1. What is UN Women, and what is UN Women’s connection to UN Women National Committee Australia?

UN Women is the United Nations entity for gender equality and the empowerment of women. UN Women National Committee Australia has a formal recognition agreement with UN Women and exists to mobilise resources to support UN Women’s mandate. UN Women National Committee Australia works with government, the private sector and civil society to accelerate progress towards gender equality.

2. Didn’t UN Women already buy a Safe Bus?

In 2014, UN Women National Committee Australia raised funds from people like you to get the Safe Bus program up and running. If you donated to the first campaign, we thank you! The Safe Bus program has been safely transporting women and children for over a year, serving over 73,513 passengers to date.

The buses were kindly donated second-hand, and the funds we raised supported other essential aspects of the program such as hiring/ training bus drivers and security guards, bus stops, fuel, working to map the most inclusive route and bus maintenance.

3. What is different about the Safe Bus?

The Safe Bus is a women and children only bus operating in Port Moresby. The program was designed as a response to the unacceptably high rates of physical and sexual violence experienced by women while using public transport in Port Moresby.

4. Why do you need a new bus already?

To launch the program, buses were kindly donated second-hand from Australia. These were integral in getting the program off the ground. Unfortunately, they had already been well-used on arrival, and haven’t lasted as long as was originally projected. They have also been more difficult to maintain given they were not sourced in PNG. One is still on the road (for now) but one is completely out of service and unable to be repaired. The new bus will be purchased in PNG and able to be maintained locally, giving it a longer life on the road.

5. How does a bus help end violence against women and girls?
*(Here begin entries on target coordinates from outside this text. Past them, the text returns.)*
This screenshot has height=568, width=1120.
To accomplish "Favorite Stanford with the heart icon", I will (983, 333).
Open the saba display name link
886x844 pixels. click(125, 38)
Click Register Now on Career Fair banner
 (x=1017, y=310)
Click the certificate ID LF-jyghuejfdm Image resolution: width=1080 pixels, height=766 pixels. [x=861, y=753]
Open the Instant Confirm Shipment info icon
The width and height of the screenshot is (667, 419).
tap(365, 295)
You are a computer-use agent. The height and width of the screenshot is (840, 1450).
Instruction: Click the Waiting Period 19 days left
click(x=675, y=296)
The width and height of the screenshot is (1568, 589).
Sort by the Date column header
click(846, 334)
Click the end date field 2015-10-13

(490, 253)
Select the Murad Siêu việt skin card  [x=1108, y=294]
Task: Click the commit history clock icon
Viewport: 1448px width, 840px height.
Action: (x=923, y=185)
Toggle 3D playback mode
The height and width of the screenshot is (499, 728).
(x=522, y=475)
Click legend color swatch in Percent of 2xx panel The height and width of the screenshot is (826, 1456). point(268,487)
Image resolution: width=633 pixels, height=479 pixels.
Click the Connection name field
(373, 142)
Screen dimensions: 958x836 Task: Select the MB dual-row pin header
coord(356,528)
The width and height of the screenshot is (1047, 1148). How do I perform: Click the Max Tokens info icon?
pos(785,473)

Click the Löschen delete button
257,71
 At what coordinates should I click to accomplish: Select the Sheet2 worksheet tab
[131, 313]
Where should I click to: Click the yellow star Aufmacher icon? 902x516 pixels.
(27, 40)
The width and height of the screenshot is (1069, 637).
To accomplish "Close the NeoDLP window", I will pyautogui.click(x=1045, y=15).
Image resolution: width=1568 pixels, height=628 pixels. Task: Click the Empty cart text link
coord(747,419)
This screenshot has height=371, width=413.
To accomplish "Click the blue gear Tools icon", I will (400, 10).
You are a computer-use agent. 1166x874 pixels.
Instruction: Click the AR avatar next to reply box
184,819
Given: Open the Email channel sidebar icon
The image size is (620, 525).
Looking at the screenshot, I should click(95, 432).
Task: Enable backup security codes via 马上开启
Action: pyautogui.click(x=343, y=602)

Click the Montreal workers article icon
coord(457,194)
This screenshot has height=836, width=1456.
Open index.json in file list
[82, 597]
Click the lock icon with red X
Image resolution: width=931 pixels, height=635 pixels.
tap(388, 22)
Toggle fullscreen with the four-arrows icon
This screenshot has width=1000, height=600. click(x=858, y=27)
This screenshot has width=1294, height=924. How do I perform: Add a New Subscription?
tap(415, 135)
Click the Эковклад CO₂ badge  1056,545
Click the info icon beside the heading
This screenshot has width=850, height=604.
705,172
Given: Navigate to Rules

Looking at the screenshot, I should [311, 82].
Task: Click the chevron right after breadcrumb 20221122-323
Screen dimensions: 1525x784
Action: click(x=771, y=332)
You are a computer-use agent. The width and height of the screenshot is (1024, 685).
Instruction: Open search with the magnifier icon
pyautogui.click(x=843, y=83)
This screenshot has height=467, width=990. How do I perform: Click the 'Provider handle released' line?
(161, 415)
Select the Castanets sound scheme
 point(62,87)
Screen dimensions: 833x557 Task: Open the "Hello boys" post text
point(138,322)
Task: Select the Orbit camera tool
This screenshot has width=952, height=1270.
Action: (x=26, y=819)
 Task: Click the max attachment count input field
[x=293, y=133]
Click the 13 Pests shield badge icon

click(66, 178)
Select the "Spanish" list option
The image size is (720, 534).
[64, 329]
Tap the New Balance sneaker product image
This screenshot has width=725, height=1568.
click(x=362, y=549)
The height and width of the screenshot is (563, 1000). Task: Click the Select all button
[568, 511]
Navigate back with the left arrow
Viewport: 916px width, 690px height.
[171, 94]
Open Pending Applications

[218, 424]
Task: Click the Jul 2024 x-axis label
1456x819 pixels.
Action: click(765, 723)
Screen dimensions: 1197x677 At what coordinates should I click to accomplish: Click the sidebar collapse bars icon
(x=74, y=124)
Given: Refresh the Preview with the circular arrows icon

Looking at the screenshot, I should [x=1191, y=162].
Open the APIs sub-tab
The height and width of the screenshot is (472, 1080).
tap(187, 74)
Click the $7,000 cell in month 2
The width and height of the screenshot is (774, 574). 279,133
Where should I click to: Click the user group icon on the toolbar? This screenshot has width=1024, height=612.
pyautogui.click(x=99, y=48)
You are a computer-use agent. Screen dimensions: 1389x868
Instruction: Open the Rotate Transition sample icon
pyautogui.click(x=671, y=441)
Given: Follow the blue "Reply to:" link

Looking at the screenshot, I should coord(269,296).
The Safe Bus provides an immediate solution to keep women and girls at work and in school. The program does not stand alone – it stands alongside UN Women’s long-term work to change attitudes and behaviours and tackle gender inequality which combined drive violence against women. The Safe Bus is an integral, immediate solution to getting women delivered safely to work and children to school.

6. I’ve contributed to the campaign - what else can I do?

You’re awesome. Thank you for your support! Some other ways that you can help include:

- Share the campaign through your networks on social media

- Ask your employer to match your donation

7. I’ve seen that UN Women just launched a new bus - how is that possible?

We are in a fortunate position to have a family of Empowerment Champions who donate monthly to help UN Women respond in times of crisis and to scale up UN Women's most successful programs. So our Executive Director recently made the decision to send urgent funds for one bus to be purchased right away - which will address the immediate need of women and children living in Port Moresby, given the unreliability of the current services.

Replacing one of the buses is one part of the solution. But after our Executive Director visited Port Moresby and spoke with women this week, we know that we need more than one new bus to respond to the need, and ensure reliable and safe transport.